I called my mom yesterday and complained, "Mom, I am so done being pregnant."
"Carrie," she said, "You've been saying that for the last few months." Actually, I think I've been saying it since I was about 7 weeks along.
I'm now 36 1/2 weeks along. I know, that's a great accomplishment. I'm almost there. Just 3 1/2 weeks to go. And honestly, I can say that things aren't going so bad. I'm not nearly as sick as I was with either Alyssa or Ethan. There's some organ on my right side that's being squished and is constantly hurting, but that's easy to deal with. I can take pain. I can last another 3 1/2 weeks, even if I might complain a little.
My real impatience is due to this VBAC I'm planning on. The doctor hasn't exactly said yes, and he hasn't exactly said no.
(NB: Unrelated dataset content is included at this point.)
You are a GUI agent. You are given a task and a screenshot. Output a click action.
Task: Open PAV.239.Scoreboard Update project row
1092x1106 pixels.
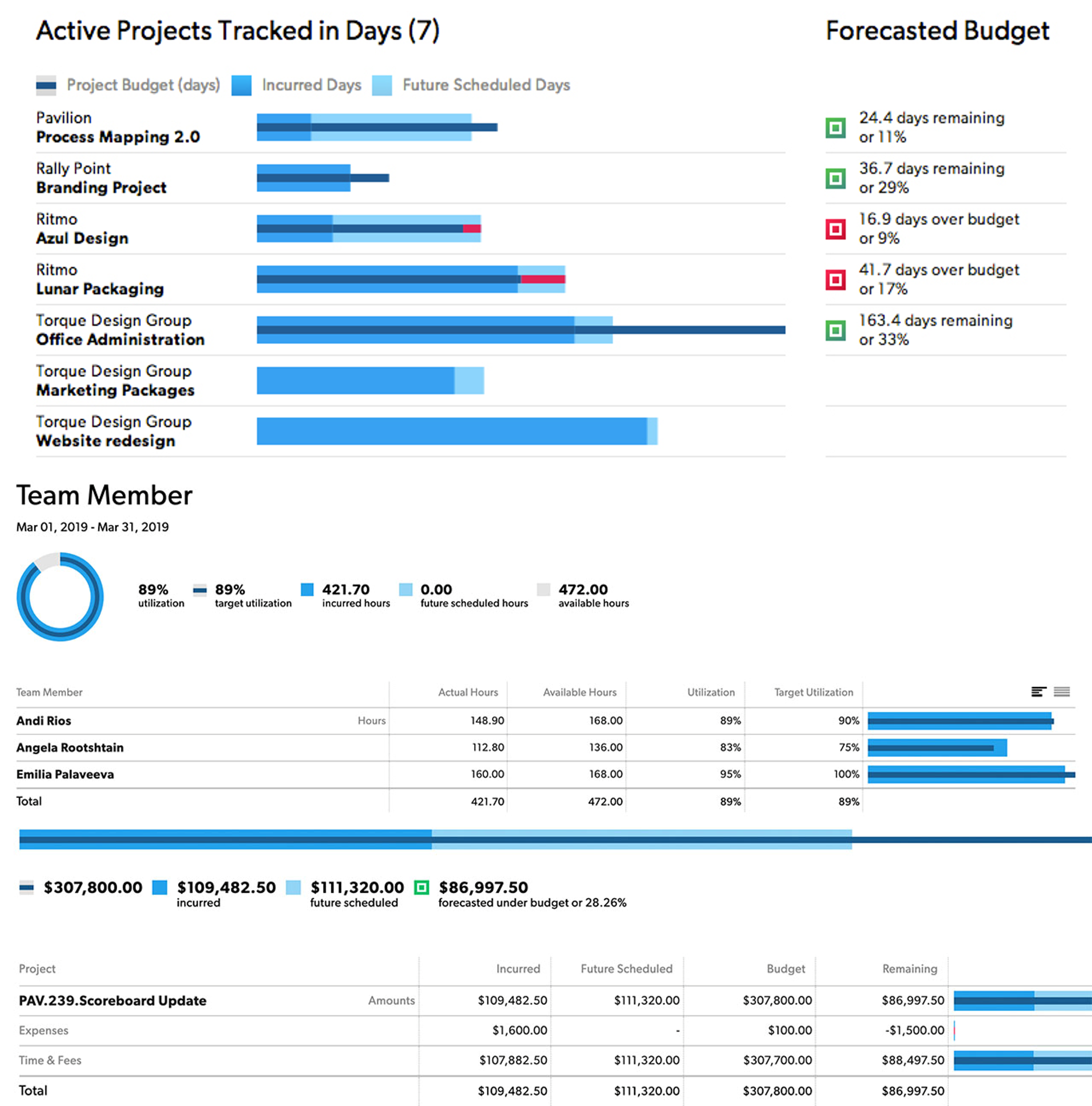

He said that as long as my body is progressing and it looks like everything will be okay, then there's no reason not to try the VBAC. Three weeks ago I was thrilled with this answer, because I thought I was going to get an immediate "no." Yesterday, I was not so pleased.
Apparently my cervix is a little soft and a little shortened. So my body is making progress and working toward having this baby, but its not quite there yet. I know that it can take weeks to soften and dilate, or it could take minutes, so just because things aren't happening now, it doesn't mean that they won't happen soon. But yesterday the doctor said, "With things the way they are now, we'd be looking at a c-section...but we still have a few weeks left to go."
So that's the ultimatum. I've got to have this baby on my own (I don't know if it's by my due date, or if I get the two week window after the due date) or I'm going to have a c-section. Stink.
I'm crossing my fingers and cleaning and walking and hoping that this baby decides to come soon. I'm so excited to finally have a baby vaginally and get the chance to have that magic moment between husband, wife and baby when you first meet. I want to hold my baby before he's weighed and cleaned and wrapped in a little blanket. I can't wait to meet this little guy.
January 2020
4 years ago
4 comments:
I know I can't exactly relate but I can just imagine how uncomfortable you must be at this point. You have a great attitude and I hope that everything works out the way that you want it and that you and the baby will be safe and sound.
Well, my first was a c-section and the next 2 were uncomplicated VBACs, so that might give you some hope! Here's also some unsolicited advice: try being a little more aggressive. I tried jumping jacks and Brooke was born the next morning, my sister went to an excersize gym and went into labor 30 minutes later. You can do it!
I can feel your pain - I'm a pretty grumpy pregnant person!
Jumping jacks: check.
We went to the zoo yesterday, and the mild contractions I've been having that disappeared this week came back. Today is madly clean the house day.
Honestly, I don't mind waiting a bit. Brian has a huge test on Tuesday, but I just want to go before my due date.
I remember that feeling, I was tired of being pregnant, but I was also afraid of the approaching storm! Best of luck!